**Description of the task:** Copy every one of the rows below word for word.

**Data supplied:**
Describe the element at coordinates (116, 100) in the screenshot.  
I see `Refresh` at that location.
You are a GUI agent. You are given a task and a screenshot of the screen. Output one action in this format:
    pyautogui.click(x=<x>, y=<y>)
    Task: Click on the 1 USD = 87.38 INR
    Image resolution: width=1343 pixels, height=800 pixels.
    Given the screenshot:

**Output for this task:**
Describe the element at coordinates (116, 100) in the screenshot.  
I see `Refresh` at that location.
You are a GUI agent. You are given a task and a screenshot of the screen. Output one action in this format:
    pyautogui.click(x=<x>, y=<y>)
    Task: Click on the 1 USD = 87.38 INR
    Image resolution: width=1343 pixels, height=800 pixels.
    Given the screenshot:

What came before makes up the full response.